Non-radical activation of H2O2 by surface-disordered WO3 for efficient and selective pollutant degradation with weak matrix effects.

Heterogeneous catalysis is promising for water treatment. Solid catalysts play governing roles. Herein, the surface-disordered WO3, D-WO3, engineered with surface and sub-surface defective sites from NaBH4 reduction was proven to be an effective catalyst for H2O2 activation. The defective degree and defects amount on WO3 were regulated by NaBH4. More than 95% of two typical azo dyes, RhB and MG, were selectively degraded in D-WO3/H2O2 system during 3.0 h, while no significant activity was observed for MO as well as bisphenol A, roxarsone, phenol, 4-chlorophenol, p-nitrophenol, o-aminophenol, urea, and 2,4-dichlorophenol in comparison under the identical conditions (mainly less than 20%).
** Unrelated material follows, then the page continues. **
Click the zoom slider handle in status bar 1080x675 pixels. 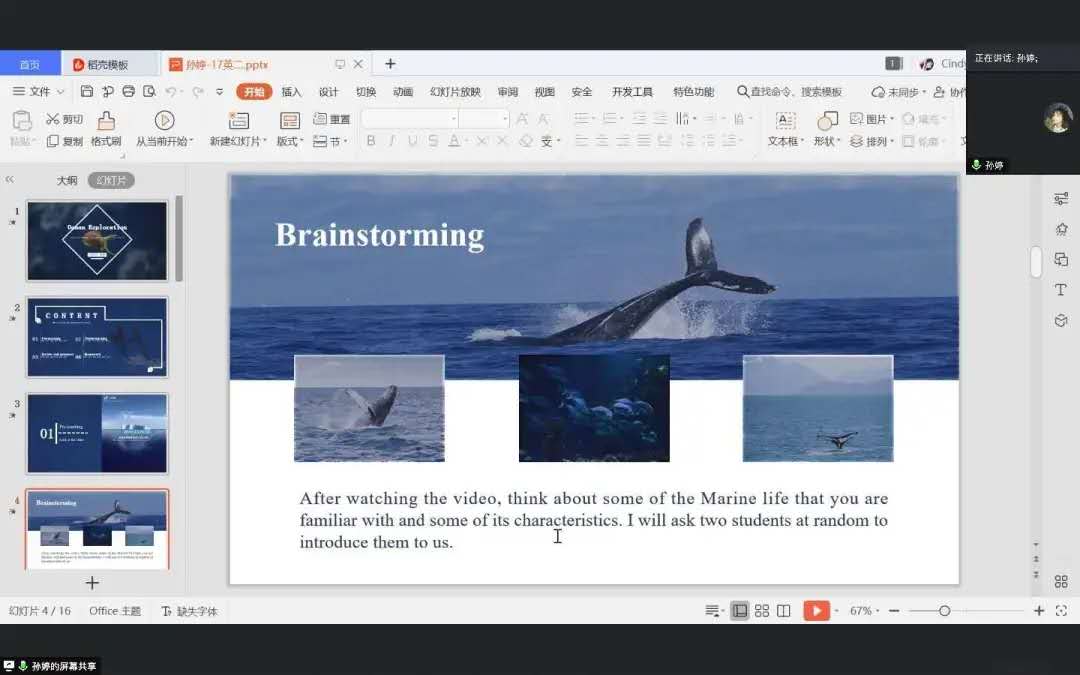pos(944,611)
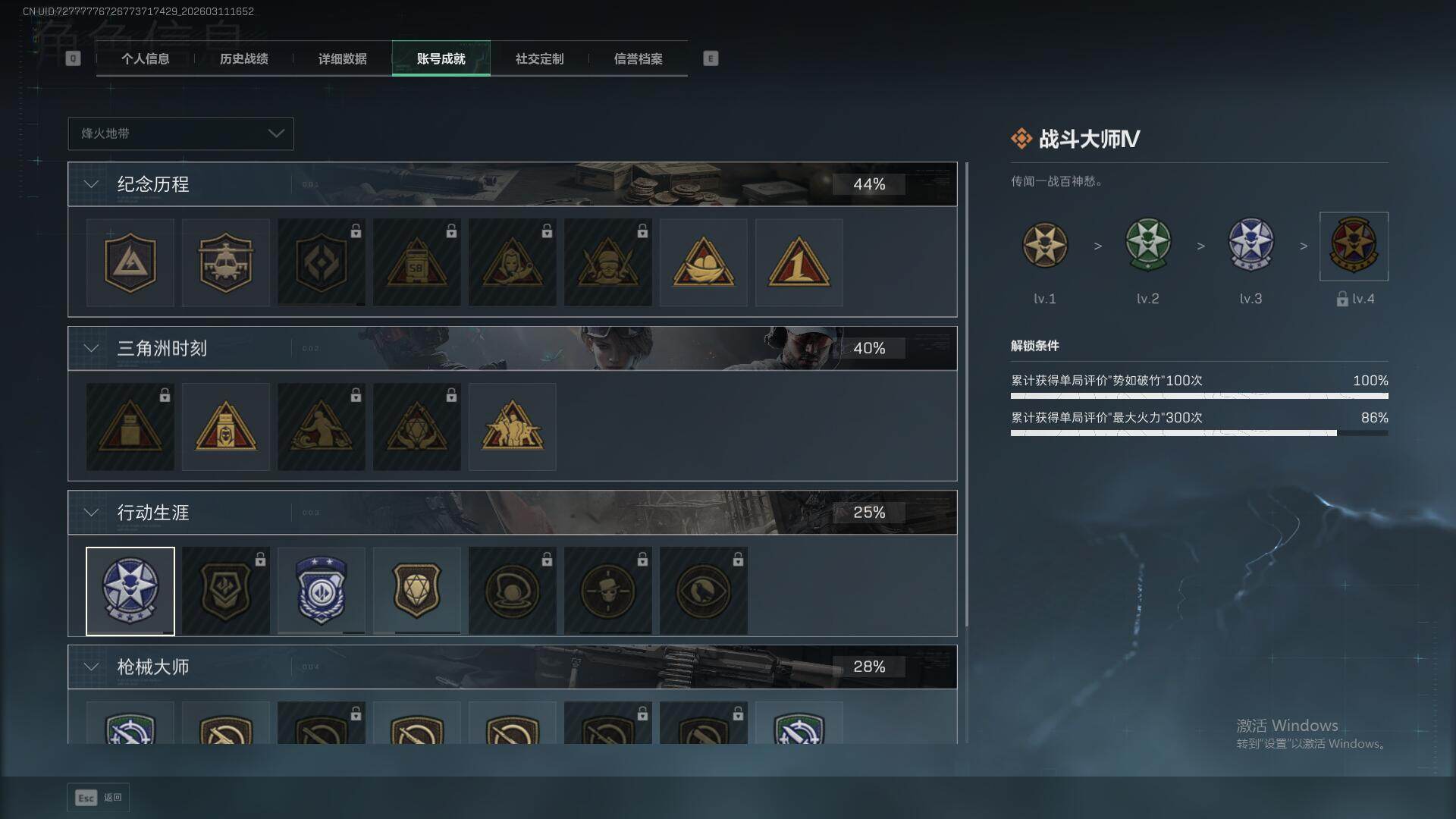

Both ESR and radical scavenging tests indicated the minor role of ·OH from H2O2 activation on D-WO3. The superior activity of D-WO3 could be mainly attributed to the surface and sub-surface defects with finely tailored local atomic configurations and electronic structures of central metal sites. Surface and sub-surface defective sites could serve as the reactive sites of interfacial adsorption, dissociative activation, and catalytic decomposition for both oxidant and pollutants, with high adsorption energy, strong structural activation, and superior catalytic activity. Our findings provided a new chance for non-selective radical catalysis based on transition metal oxides and a promising catalyst with high performance, low cost, and no toxicity for pollutant degradation with weak matrix effects in wastewater and surface water.